- INSTRUCTIONS FOR THE TASK -
List every line in the entries below that contains the word "Given".

- RECORD EXCERPTS -

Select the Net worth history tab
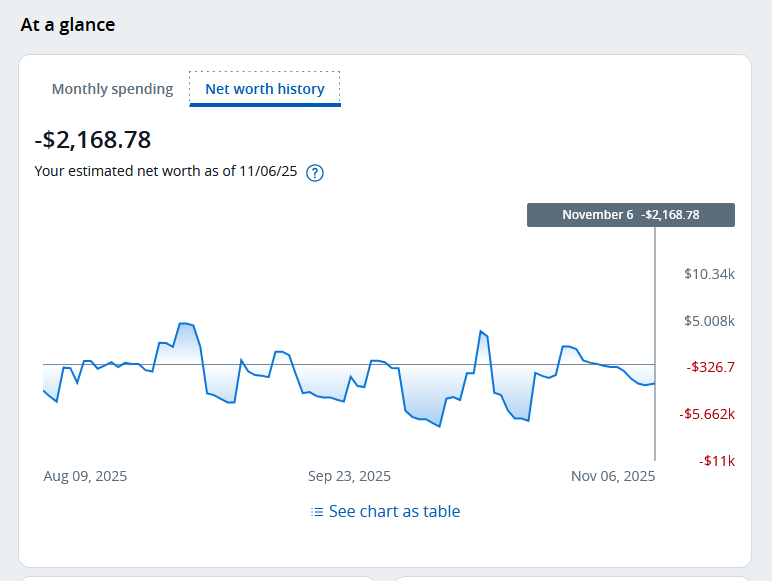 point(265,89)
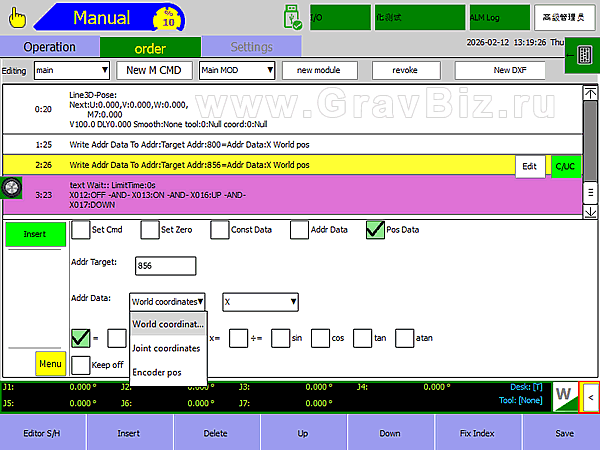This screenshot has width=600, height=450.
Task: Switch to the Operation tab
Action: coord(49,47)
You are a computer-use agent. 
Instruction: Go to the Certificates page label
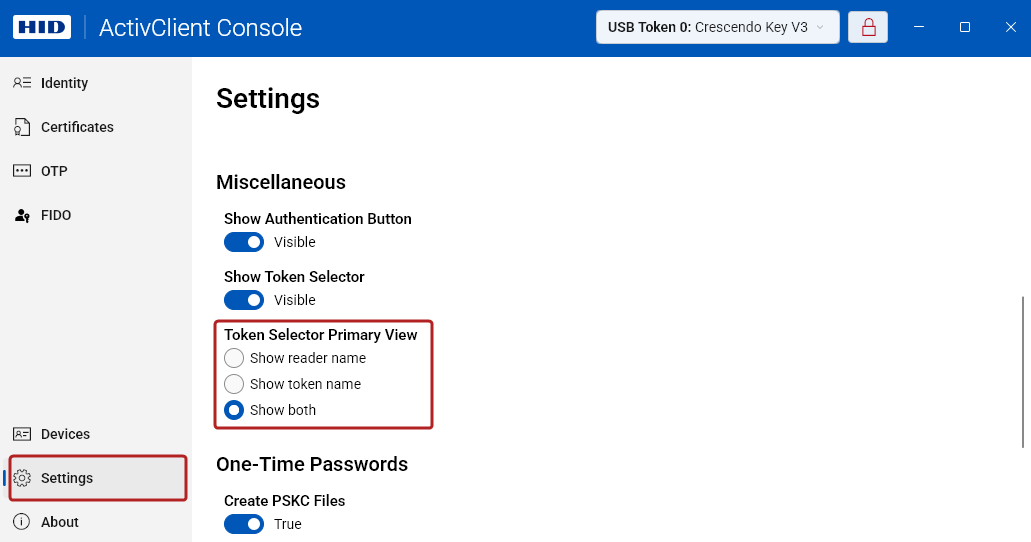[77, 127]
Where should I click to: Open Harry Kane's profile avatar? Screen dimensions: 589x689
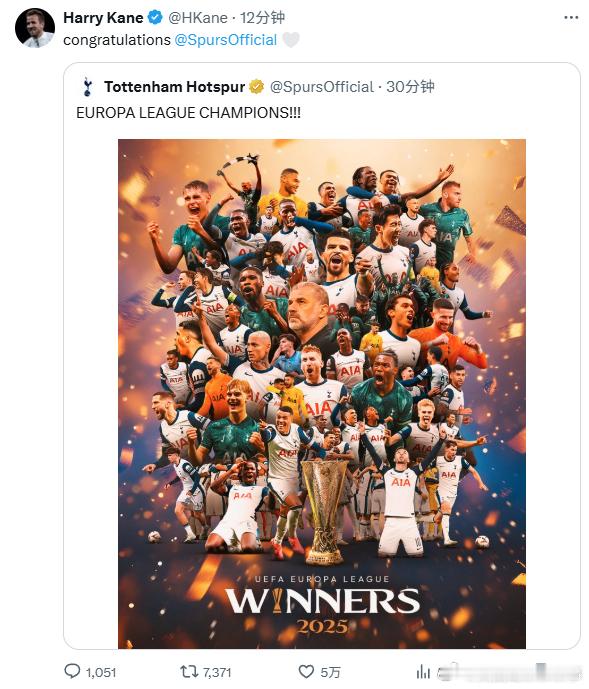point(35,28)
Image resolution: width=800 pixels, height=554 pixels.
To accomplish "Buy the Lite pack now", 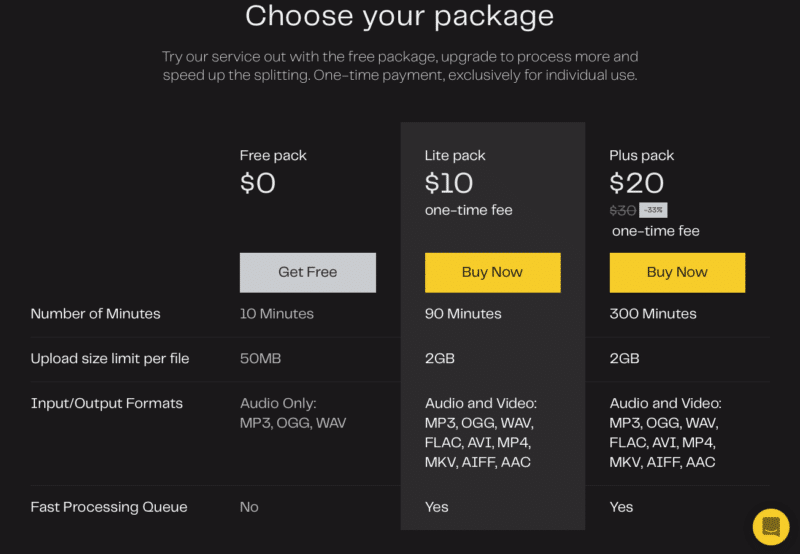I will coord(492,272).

* * *

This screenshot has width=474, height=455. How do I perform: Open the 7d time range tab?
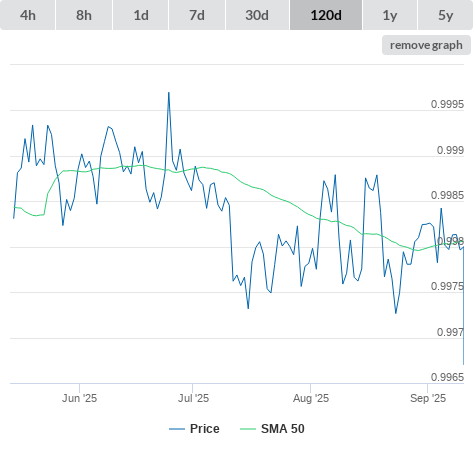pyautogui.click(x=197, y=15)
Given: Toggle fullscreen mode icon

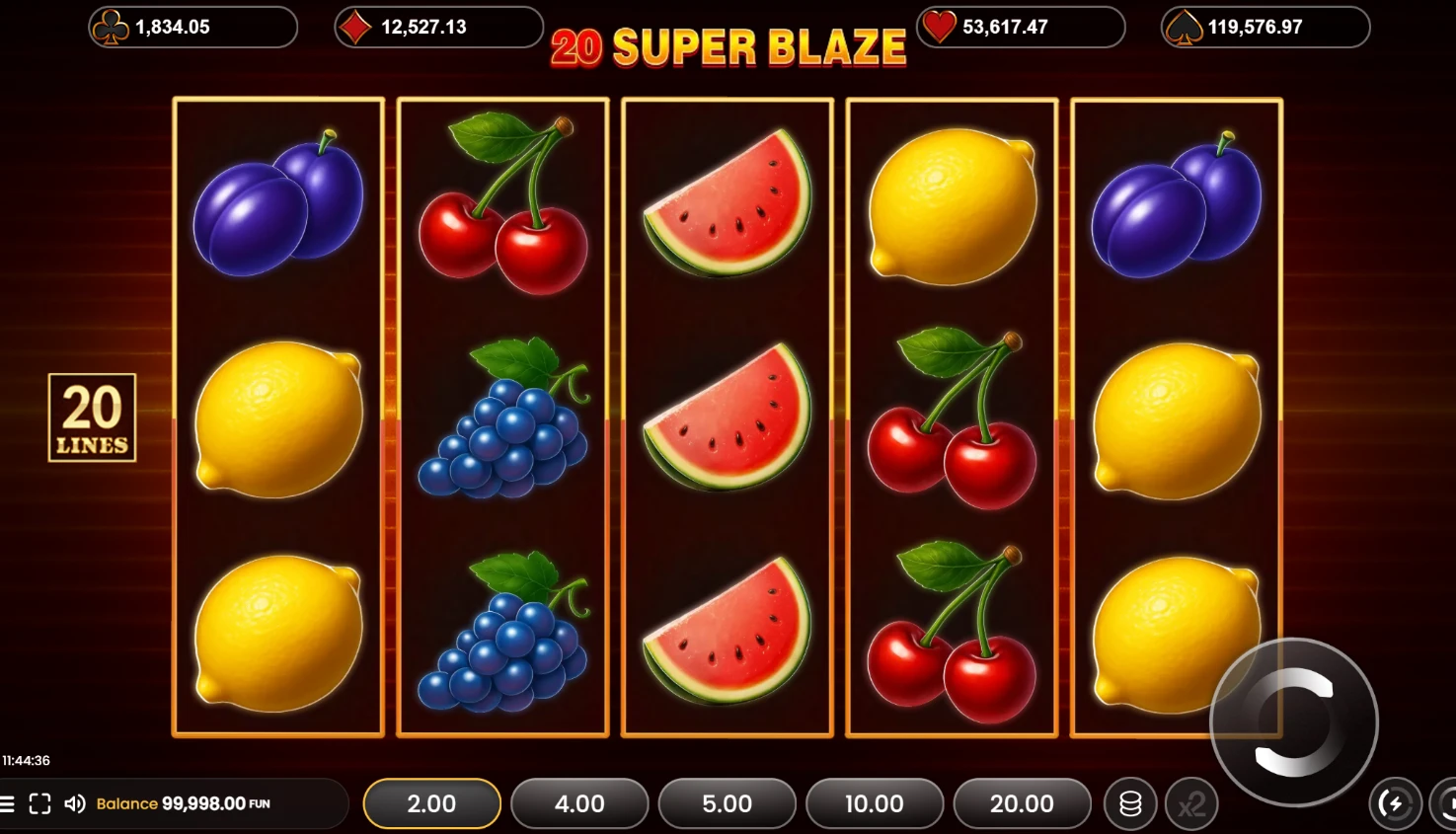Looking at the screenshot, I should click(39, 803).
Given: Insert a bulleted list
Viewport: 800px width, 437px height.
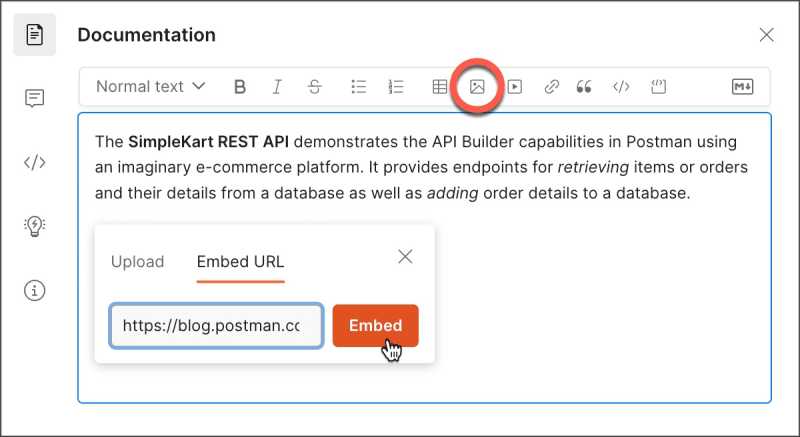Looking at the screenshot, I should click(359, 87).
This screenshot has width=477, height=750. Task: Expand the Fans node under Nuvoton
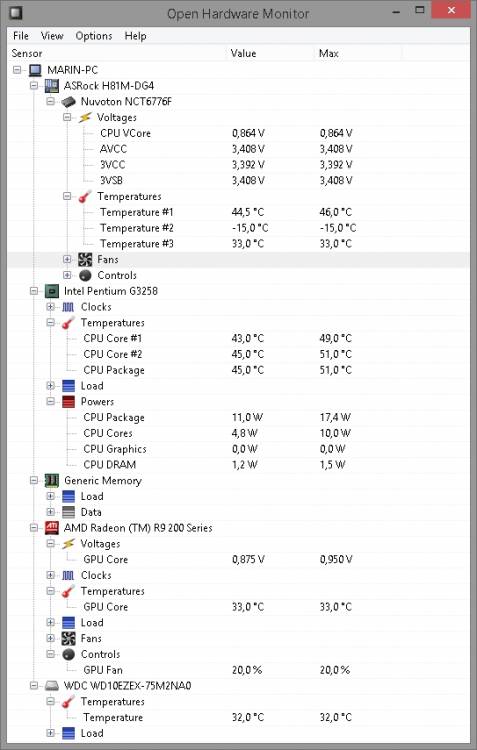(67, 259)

- RIGHT ANSWER -
Given: Toggle fullscreen mode icon
Given: Insert a bulleted list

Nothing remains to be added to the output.